### DATASET CONTENT
[Start of section]

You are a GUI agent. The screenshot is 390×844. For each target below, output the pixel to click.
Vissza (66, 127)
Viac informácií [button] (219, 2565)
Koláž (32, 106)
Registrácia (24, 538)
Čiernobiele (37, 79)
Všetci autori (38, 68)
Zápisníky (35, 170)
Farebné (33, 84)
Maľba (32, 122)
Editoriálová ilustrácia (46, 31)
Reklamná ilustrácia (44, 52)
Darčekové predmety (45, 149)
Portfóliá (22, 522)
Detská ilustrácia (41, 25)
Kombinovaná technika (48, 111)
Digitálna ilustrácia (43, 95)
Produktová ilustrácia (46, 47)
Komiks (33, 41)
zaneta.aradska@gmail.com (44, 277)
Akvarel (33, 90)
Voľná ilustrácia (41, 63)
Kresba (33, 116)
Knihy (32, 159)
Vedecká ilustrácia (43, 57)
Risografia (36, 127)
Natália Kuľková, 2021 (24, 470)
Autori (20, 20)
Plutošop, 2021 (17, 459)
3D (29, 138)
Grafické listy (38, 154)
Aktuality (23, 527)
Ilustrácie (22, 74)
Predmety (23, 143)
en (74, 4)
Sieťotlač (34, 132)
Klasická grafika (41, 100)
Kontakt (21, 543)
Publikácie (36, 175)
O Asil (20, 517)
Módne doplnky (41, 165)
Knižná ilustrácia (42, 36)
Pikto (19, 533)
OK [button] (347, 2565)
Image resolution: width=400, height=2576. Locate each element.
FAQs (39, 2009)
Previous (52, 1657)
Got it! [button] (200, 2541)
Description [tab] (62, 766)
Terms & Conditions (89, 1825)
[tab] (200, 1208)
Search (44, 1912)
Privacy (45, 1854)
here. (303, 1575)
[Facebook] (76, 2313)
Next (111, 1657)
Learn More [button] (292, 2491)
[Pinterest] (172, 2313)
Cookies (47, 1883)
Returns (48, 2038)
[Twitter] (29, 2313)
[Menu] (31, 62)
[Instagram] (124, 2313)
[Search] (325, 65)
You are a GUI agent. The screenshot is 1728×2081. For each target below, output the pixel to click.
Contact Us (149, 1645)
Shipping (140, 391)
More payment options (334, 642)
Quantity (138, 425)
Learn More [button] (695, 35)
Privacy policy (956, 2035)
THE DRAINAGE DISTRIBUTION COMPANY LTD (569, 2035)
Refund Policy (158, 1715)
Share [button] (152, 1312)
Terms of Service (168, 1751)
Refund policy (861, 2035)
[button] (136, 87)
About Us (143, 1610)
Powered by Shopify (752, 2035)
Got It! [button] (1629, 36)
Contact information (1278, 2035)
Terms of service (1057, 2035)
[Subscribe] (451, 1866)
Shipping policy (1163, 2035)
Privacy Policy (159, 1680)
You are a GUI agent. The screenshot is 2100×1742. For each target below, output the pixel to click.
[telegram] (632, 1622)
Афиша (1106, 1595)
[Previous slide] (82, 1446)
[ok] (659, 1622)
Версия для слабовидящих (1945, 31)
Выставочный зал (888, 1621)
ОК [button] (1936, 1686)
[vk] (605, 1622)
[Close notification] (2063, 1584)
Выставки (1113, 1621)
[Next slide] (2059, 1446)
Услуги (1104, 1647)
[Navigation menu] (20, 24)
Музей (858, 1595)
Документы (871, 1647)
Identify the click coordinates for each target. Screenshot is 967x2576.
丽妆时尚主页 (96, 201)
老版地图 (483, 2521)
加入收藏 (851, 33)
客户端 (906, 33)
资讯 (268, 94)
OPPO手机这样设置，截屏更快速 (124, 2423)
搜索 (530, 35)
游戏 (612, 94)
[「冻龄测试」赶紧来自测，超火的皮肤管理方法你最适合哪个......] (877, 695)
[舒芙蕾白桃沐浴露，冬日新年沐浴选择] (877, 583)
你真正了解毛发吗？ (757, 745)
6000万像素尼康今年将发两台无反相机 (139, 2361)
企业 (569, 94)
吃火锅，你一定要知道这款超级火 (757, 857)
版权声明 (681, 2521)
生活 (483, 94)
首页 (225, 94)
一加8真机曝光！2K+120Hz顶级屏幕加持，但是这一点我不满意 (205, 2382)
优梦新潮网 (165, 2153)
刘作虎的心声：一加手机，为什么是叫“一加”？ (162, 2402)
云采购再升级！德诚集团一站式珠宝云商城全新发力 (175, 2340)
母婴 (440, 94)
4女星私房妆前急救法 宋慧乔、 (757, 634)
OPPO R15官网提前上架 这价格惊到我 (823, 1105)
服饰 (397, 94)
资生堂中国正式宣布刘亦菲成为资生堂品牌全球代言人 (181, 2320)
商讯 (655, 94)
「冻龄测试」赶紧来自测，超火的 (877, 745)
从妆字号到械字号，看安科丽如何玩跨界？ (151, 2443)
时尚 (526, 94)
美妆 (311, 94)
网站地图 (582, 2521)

[End of section]

Would you copy out exactly the lines above that start at the one containing "[button] (136, 87)" and end at the one containing "Музей (858, 1595)", inclusive?

[button] (136, 87)
About Us (143, 1610)
Powered by Shopify (752, 2035)
Got It! [button] (1629, 36)
Contact information (1278, 2035)
Terms of service (1057, 2035)
[Subscribe] (451, 1866)
Shipping policy (1163, 2035)
Privacy Policy (159, 1680)
You are a GUI agent. The screenshot is 2100×1742. For each target below, output the pixel to click.
[telegram] (632, 1622)
Афиша (1106, 1595)
[Previous slide] (82, 1446)
[ok] (659, 1622)
Версия для слабовидящих (1945, 31)
Выставочный зал (888, 1621)
ОК [button] (1936, 1686)
[vk] (605, 1622)
[Close notification] (2063, 1584)
Выставки (1113, 1621)
[Next slide] (2059, 1446)
Услуги (1104, 1647)
[Navigation menu] (20, 24)
Музей (858, 1595)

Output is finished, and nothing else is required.